▶ _WORK REQUIRED_
Give only the lines from the one containing "The width and height of the screenshot is (1427, 598)." through the end of the material below, exactly as written.

▶ _SUPPLIED MATERIAL_
<<<<
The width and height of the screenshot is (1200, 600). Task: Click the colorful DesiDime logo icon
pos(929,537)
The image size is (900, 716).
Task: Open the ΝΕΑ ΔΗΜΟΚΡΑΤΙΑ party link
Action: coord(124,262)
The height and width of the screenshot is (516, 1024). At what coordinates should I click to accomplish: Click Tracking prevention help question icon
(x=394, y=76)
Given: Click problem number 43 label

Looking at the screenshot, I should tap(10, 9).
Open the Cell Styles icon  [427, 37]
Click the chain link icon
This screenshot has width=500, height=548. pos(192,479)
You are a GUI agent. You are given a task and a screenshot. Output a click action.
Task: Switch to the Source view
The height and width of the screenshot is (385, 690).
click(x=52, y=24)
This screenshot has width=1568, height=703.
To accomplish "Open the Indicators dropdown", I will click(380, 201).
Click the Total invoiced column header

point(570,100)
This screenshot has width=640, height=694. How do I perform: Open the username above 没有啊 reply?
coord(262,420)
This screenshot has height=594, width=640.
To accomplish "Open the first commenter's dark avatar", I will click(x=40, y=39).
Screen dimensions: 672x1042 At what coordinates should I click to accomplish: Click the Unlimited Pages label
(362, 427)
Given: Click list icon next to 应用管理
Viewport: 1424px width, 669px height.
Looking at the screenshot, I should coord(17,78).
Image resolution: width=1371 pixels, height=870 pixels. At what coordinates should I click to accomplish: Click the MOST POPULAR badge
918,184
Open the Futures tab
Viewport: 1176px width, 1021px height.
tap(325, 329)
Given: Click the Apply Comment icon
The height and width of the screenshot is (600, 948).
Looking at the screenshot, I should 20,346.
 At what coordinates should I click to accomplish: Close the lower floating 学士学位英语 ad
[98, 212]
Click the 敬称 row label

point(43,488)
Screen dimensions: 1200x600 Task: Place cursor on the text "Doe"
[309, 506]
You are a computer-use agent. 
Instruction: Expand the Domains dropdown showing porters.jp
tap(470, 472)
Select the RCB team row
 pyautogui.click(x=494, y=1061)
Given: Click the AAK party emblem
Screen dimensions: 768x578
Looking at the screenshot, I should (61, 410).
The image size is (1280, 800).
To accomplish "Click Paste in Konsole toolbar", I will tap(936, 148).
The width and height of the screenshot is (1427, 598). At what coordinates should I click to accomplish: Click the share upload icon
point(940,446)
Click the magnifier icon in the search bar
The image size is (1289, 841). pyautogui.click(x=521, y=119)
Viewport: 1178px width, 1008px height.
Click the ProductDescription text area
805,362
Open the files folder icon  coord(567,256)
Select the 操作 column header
>>>>
▶ _ANSWER TO THE EXERCISE_
The width and height of the screenshot is (1427, 598). At what coordinates should I click to accomplish: Click the share upload icon
point(940,446)
Click the magnifier icon in the search bar
The image size is (1289, 841). pyautogui.click(x=521, y=119)
Viewport: 1178px width, 1008px height.
Click the ProductDescription text area
805,362
Open the files folder icon  coord(567,256)
Select the 操作 column header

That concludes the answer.